チェンマイの市場は大変な賑わいです。道端にはエキゾチックな品々であふれる露店が立ち並び,人でごった返しています。車やバイクが行き交う中,買い物客は店主相手に値切ろうと声を張り上げます。この活気に満ちたタイ北部には,多彩な山岳民族が暮らしています。

タイに住む6,500万人ほどの人々の中には,山岳民族と呼ばれる23の少数民族が含まれており,そのほとんどがタイ北部で暮らしています。山や川や肥沃な盆地から成る,ミャンマーおよびラオスと国境を接する地域です。

山岳民族の大半は,過去200年の間にタイに移り住みました。六つの主な部族の中で最大のカレン族は,ミャンマーからやって来ました。ラフ族,リス族,アカ族は中国南西部の高地に位置する雲南省から,そしてモン族とミエン族は中国中部から来ました。 *

これらの部族は多くの場合,戦争,社会的な圧力,肥沃な土地をめぐる争いなどから逃れるために移住しました。 * タイ北部は辺ぴな山岳地帯でほとんど人が住んでいなかったので,避難するのに理想的な所でした。タイ王国は移住者たちがとどまることを許し,やがてあちこちに山岳民族の村ができました。色々な文化や言語を持つ幾つもの部族が,隣り合うように居を定めたのです。

独特の服装と多彩な習慣

各部族は独特の服装によって見分けられます。例えばアカ族の女性は,精巧な銀の頭飾りを着けます。それは房や刺しゅうやコインで飾られた美しい塔のようです。金属片でできた兜のようなものもあり,きらきら光るボタンや玉やビーズがあしらわれています。ミエン族の女性の特徴は,凝った刺しゅうの施されたもんぺ風のズボンです。作るのに5年かかることもあります。おしゃれなターバンを巻き,ふさふさした赤い襟の付いた,くるぶし丈のチュニックを着て,藍色の飾り帯を締めれば,魅力的な装いの完成です。

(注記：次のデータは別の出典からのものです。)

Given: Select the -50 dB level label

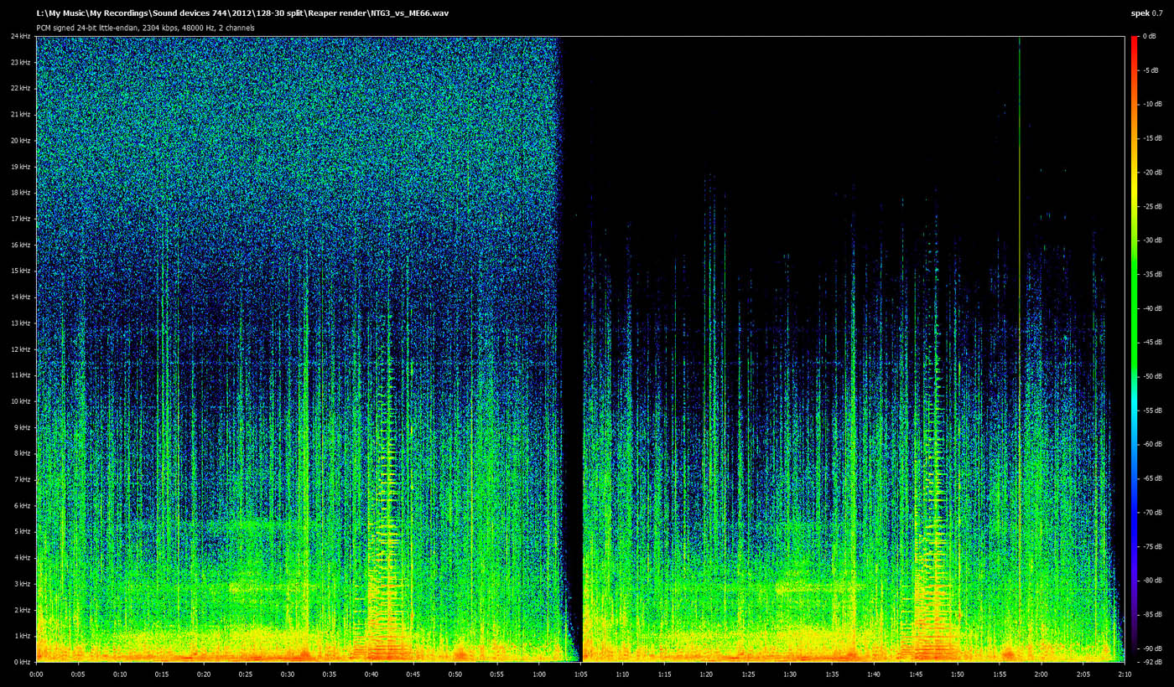Looking at the screenshot, I should tap(1151, 376).
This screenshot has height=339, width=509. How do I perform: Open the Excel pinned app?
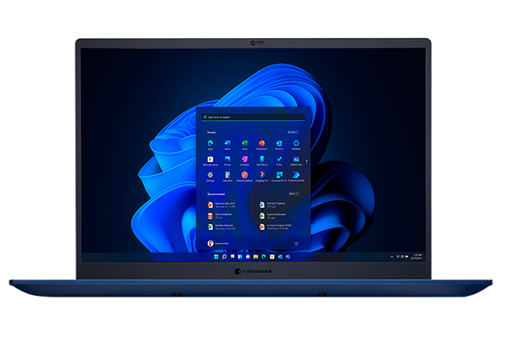click(243, 142)
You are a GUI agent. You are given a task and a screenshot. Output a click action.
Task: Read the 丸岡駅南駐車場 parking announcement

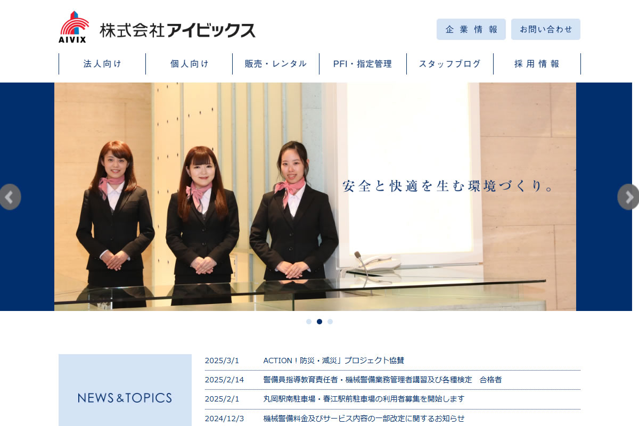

山岳民族の女性たちは正装する際,ちりんちりん鳴るきらびやかな銀の装飾品をたくさん身に着けます。そのようにして,見物人や求婚してくれるかもしれない男性に,自分の身分や富をアピールするのです。ガラス,木,毛糸を使ったアクセサリーもあります。

山岳民族は普通,自分たちの伝統的な習慣に誇りを持っています。例えばカレン族の十代の若者たちは,他のどんな行事よりも葬式の時に着飾ります。なぜでしょうか。大勢の若者が,将来の結婚相手と出会うことを期待してやって来るのです。日が暮れると,若い男女は手をつないで亡くなった人の周りをゆっくり回りながら,伝統的な愛の歌を夜通し歌います。

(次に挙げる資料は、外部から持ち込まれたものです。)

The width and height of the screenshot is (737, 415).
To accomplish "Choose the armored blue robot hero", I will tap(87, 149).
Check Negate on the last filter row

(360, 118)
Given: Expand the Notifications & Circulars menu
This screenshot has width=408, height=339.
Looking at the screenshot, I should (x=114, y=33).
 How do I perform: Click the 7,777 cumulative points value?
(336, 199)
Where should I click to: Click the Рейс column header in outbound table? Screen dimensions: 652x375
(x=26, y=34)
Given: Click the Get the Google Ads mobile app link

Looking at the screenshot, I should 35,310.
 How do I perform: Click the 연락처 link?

モン族の十代の若者は,新年を祝う祭りの際に特別なゲームをしながら求愛します。皆が2列に並んで数歩離れて向き合い,惹かれ合う男の子と女の子はペアになるようにします。それから,互いに布製の鞠を軽く投げ合います。どちらかが鞠を取り損ねるか,わざと落としたら,相手に小さな装飾品を渡さなければなりません。その晩に歌を歌うと,渡した物を返してもらえます。歌が上手だとたくさんの人が集まってくる場合があり,その若者が相手のハートを射止める見込みも高まります。

変化への対応

以前は山岳民族の大半が焼き畑農業を行ない,原生林を伐採して作物を育てたり家畜を飼育したりしていました。そのため,環境に深刻な被害が生じました。しかし,今では土地がもっと適切な方法で用いられており,良い結果が見られています。

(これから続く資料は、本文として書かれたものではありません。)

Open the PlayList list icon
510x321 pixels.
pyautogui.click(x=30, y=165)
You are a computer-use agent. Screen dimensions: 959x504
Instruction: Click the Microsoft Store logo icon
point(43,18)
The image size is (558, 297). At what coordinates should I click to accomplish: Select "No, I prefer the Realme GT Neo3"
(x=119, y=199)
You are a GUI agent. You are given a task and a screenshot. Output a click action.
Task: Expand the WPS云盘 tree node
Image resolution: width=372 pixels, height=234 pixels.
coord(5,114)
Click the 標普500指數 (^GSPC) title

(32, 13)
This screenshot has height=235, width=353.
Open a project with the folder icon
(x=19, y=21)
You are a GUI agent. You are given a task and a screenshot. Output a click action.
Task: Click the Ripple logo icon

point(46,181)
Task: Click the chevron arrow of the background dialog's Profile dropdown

タイ,ラオス,ミャンマーの3国が接する黄金の三角地帯で暮らす山岳民族の多くは,かつて麻薬の原料となるケシを栽培していました。しかし,タイの王室と国際援助団体が後援する作物代替プログラムのおかげで,現在はコーヒー,野菜,果物,花などを栽培しています。増え続ける観光客に伝統的な手工芸品を売ったり,様々なサービスを提供したりしている山岳民族も少なくありません。

それでも,貧困,不衛生な環境,非識字などにより,大勢が苦労を強いられています。ほかにも,天然資源の減少,文化の変化,人種偏見,薬物やアルコールの乱用といった問題があります。山岳民族の祖先は,同じような問題から逃れるためにタイへやって来ました。では,今はどこに逃れることができるでしょうか。

安心できる避難所

多くの人は,最高の避難所 ― まことの神エホバ ― を見いだしました。聖書の詩編 34編8節には,「あなた方はエホバが善良であることを味わい知れ。そのもとに避難する強健な人は幸いだ」と述べられています。ラフ族のジョーレイはこう語ります。「わたしは19歳で結婚しましたが,すでに大酒飲みで麻薬中毒者でした。麻薬がなければ働けず,仕事がなくてお金を稼げませんでした。妻のアノタイは,自分はほったらかしにされて愛されていないと感じ,わたしたちはしょっちゅう言い争っていました。

「娘のスパワディーが生まれてから,アノタイはエホバの証人と聖書を学び始めました。ところが,わたしはエホバの証人が訪ねてくると森に逃げ込みました。しかし,やがて妻の行状がよくなっていくのが分かりました。わたしに対して敬意のある話し方をし,家事を一生懸命するようになったのです。それで,妻から聖書を勉強するよう勧められた時,応じることにしました。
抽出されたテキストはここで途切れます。